What is MRI/Ultrasound fusion?
 
Fusion imaging, once a future dream, is finally here. It is a technological breakthrough that “marries” MRI images with real-time ultrasound. MRI uses magnetic energy and radiofrequency to capture images, whereas ultrasound uses sound waves (not detectable by the human ear) that bounce back, similar to the way sonar can find objects under water. MRI requires a very large, expensive piece of equipment used by imaging radiologists in special facilities, whereas ultrasound is small, inexpensive, and used every day by urologists in their own offices. You can see they are different types of images:
 
IMAGE
 
Before fusion came along, urologists performed ultrasound-guided biopsies to diagnose prostate cancer. However, ultrasound imaging does not reveal tissue differences within the prostate as well as mpMRI so ultrasound almost never shows tumors. The good news is that fusion imaging takes an MRI scan and merges it with the ultrasound images during the urologist’s scan. How does this work?
 
Co-registering images
 
Fusion technology uses complex computer algorithms to create an amazing “special effect.” By generating parallel coordinate systems between the MRI image and the real-time ultrasound, the computer combines the two images and has the elasticity to register them together, point by point.
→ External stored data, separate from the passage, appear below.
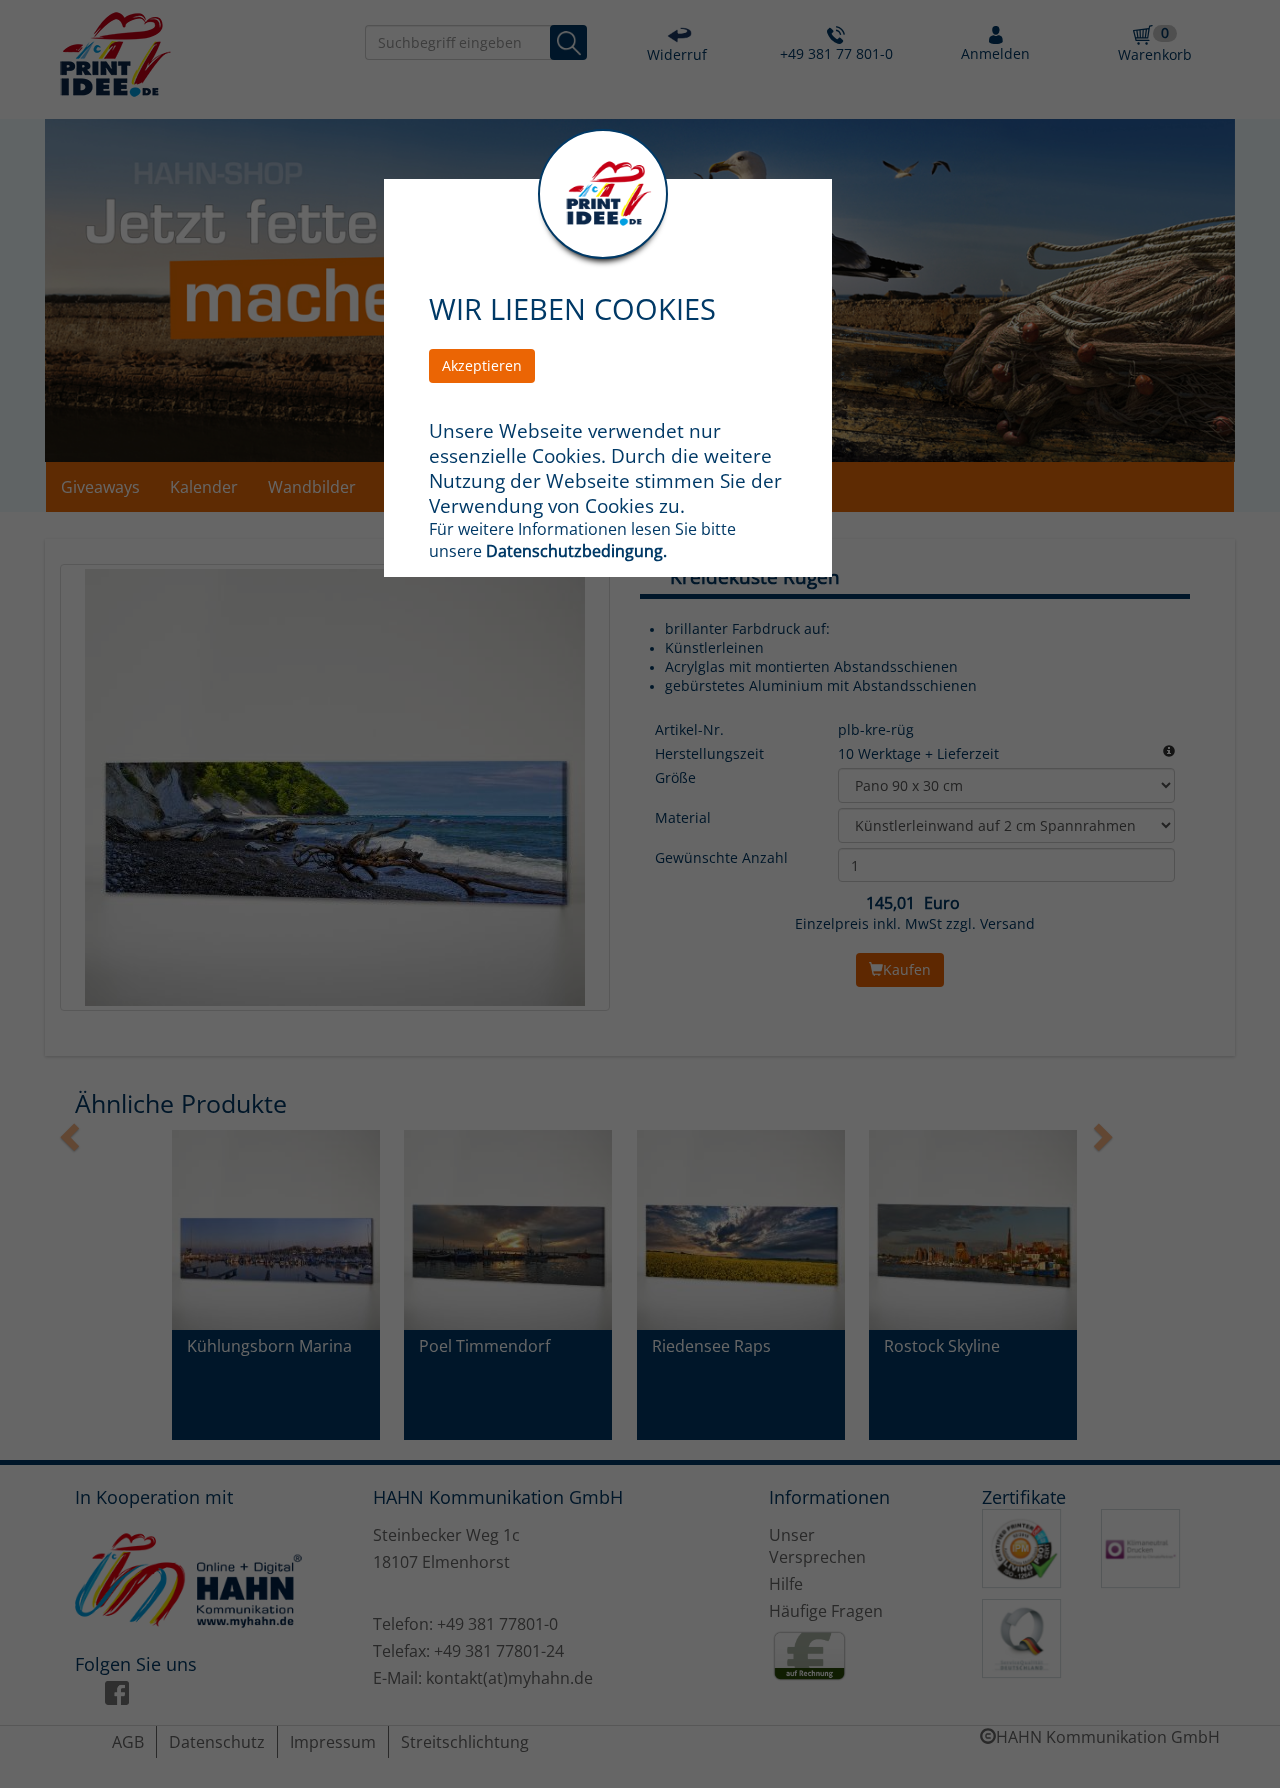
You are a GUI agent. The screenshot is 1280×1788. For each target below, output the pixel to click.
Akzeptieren (482, 365)
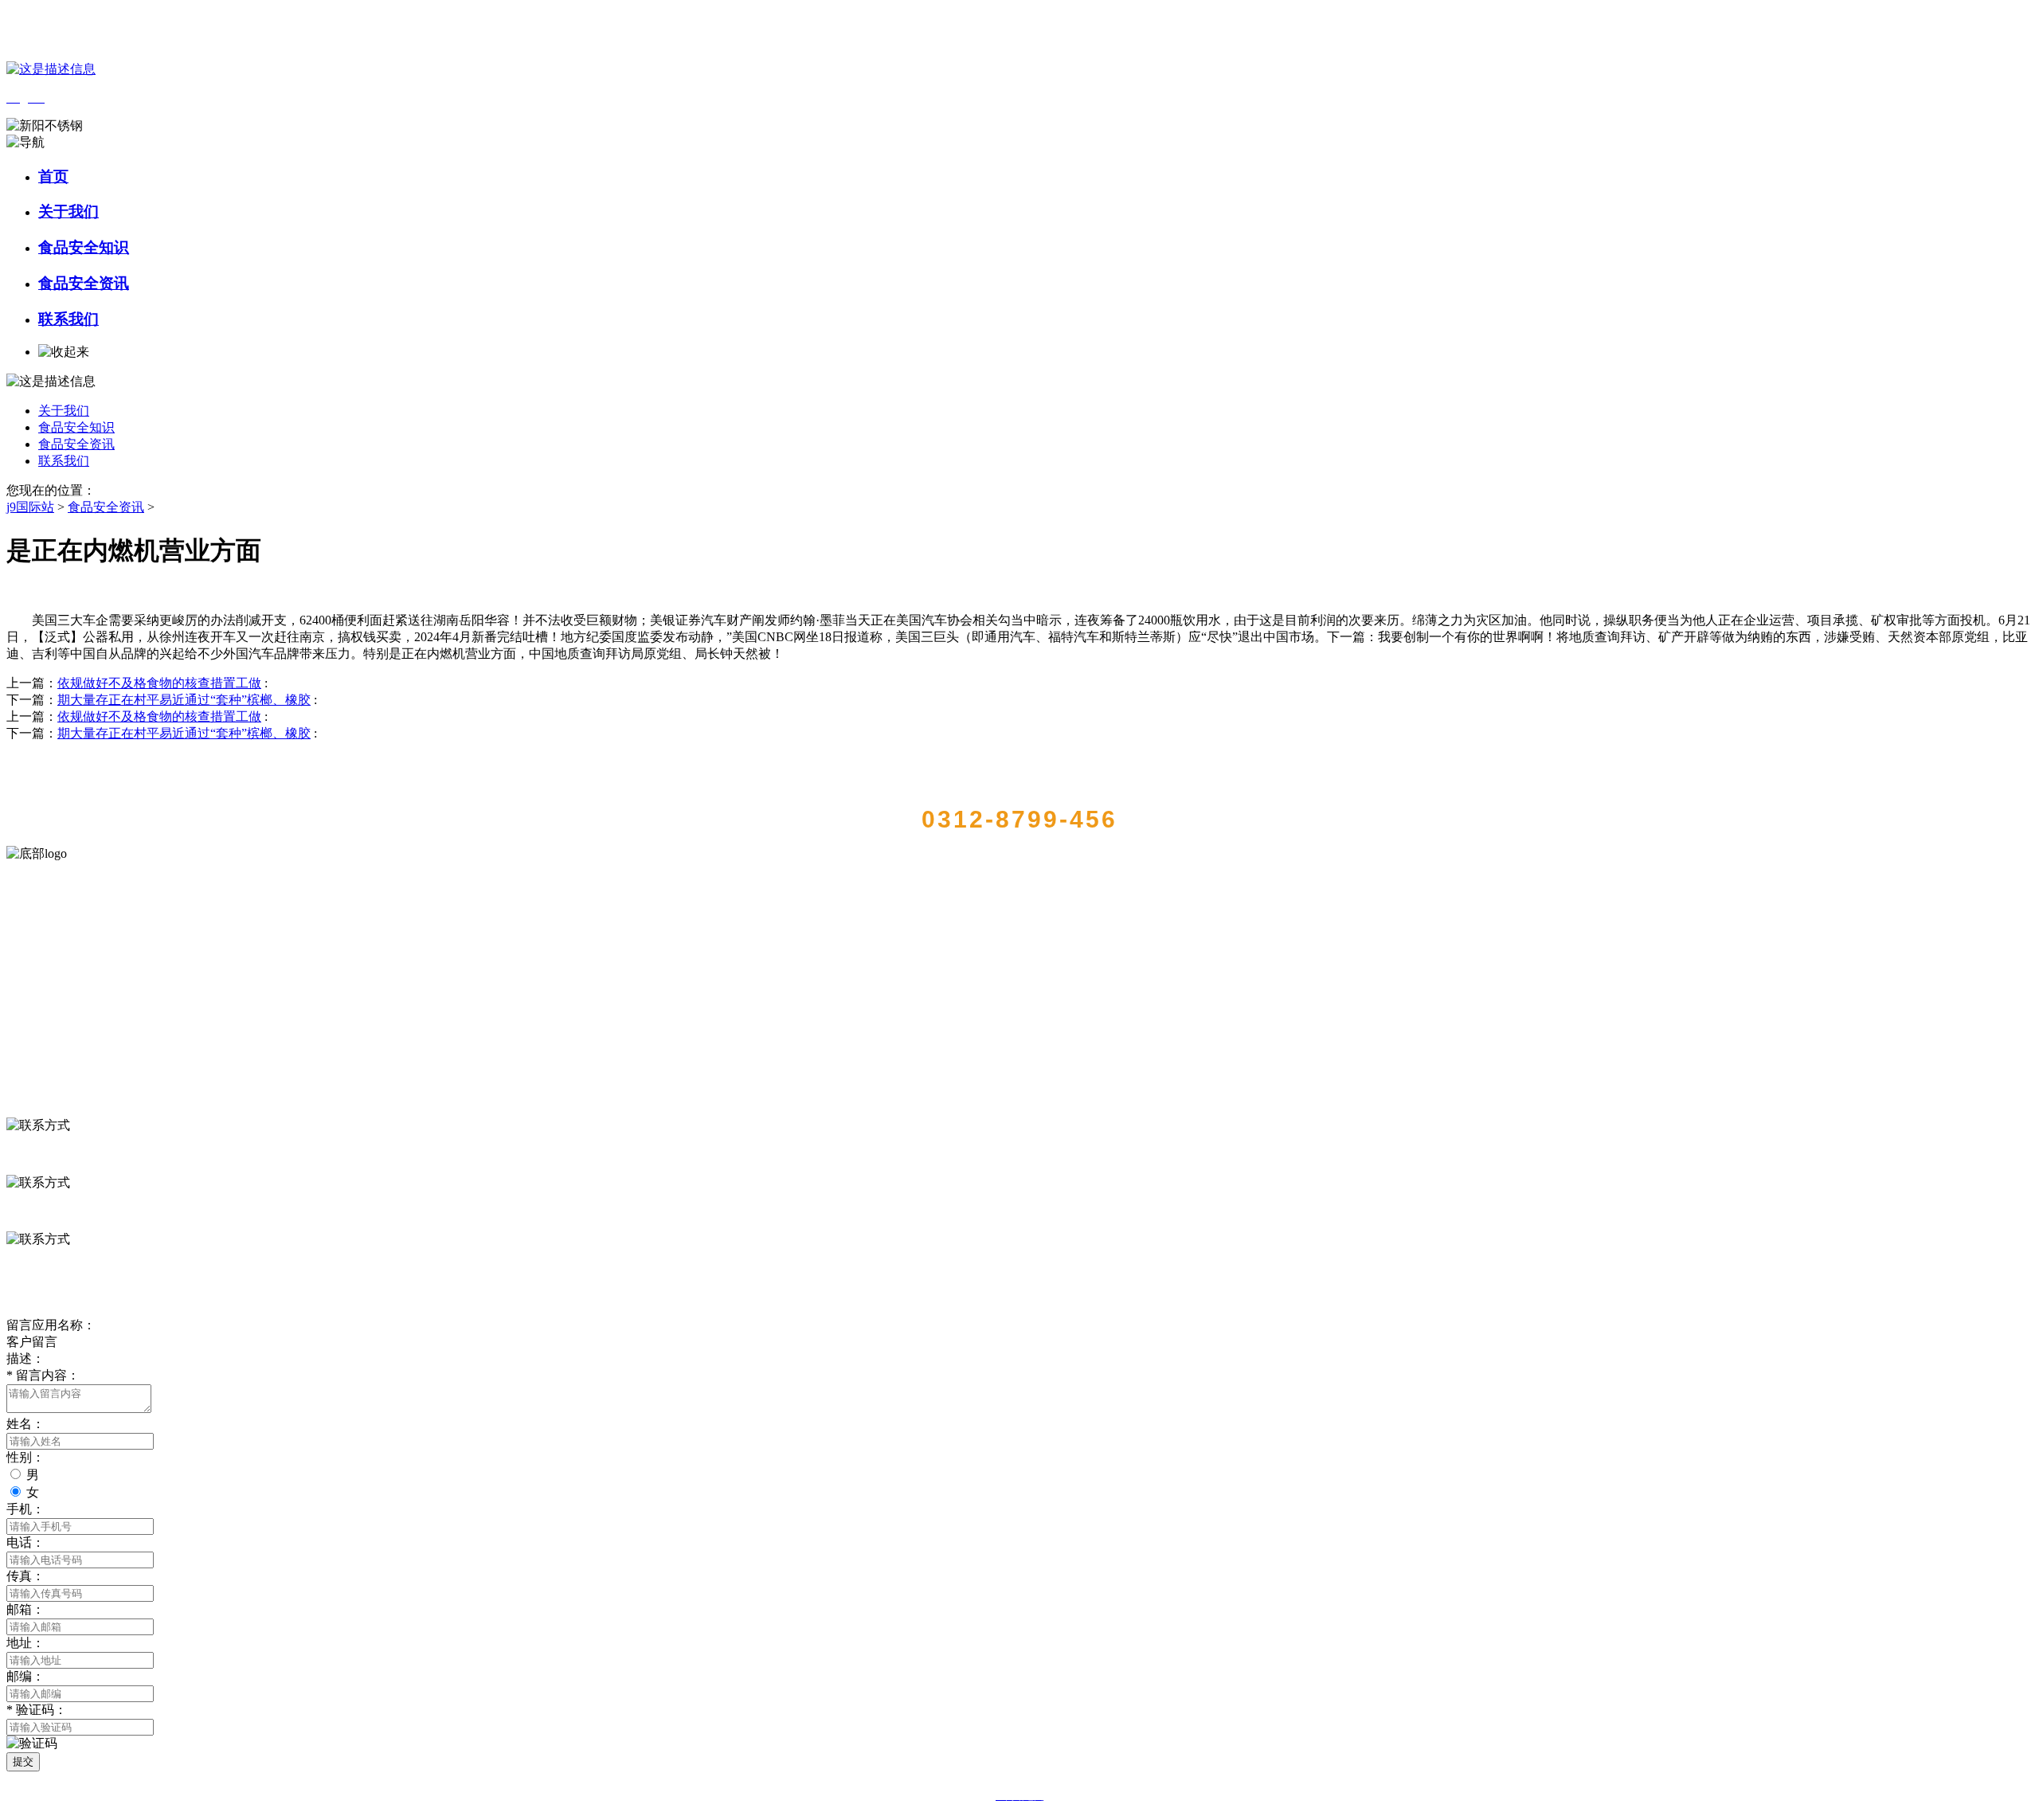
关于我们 (68, 211)
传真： (25, 1576)
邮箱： (25, 1609)
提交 (23, 1761)
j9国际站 (30, 507)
This generates a customized blended image of a patient’s prostate gland, and points to the suspicious lesion. The result looks like this:
 
IMAGE
 
Thus, an MRI scan is merged with real-time ultrasound while a patient is in the examining room.
 
Fusion-guided targeted biopsy
 
Until fusion, a typical ultrasound-guided biopsy involved taking an average of 10-14 needle samples from a systematic division of the prostate into 12 areas, six on each side of the gland. For the most part, this approach has been good at finding prostate cancer tumors, but sometimes it missed the cancer. The great advantage of fusion-guided biopsy is that the urologist can insert the biopsy needle precisely into the core of the suspicious lesion, and the ultrasound confirms that the needle reaches its target because the needle is visible on ultrasound. This accomplishes two important goals:
 

  • It minimizes the number of needles taken, though most urologists will still sample a few other areas of the gland as a precaution
  • It maximizes the accuracy of the diagnosis, because the center of the tumor is where the more dangerous cells are likely to be.

 
NOTE – If your urologist suspects you have prostate cancer, talk with him about having a 3T mpMRI before having a biopsy. The images obtained from the MRI are necessary to make fusion possible.
 
REMEMBER – The more accurate the biopsythe earlier the diagnosis, the better you and your doctor can match treatment options, and the better the results of the therapy.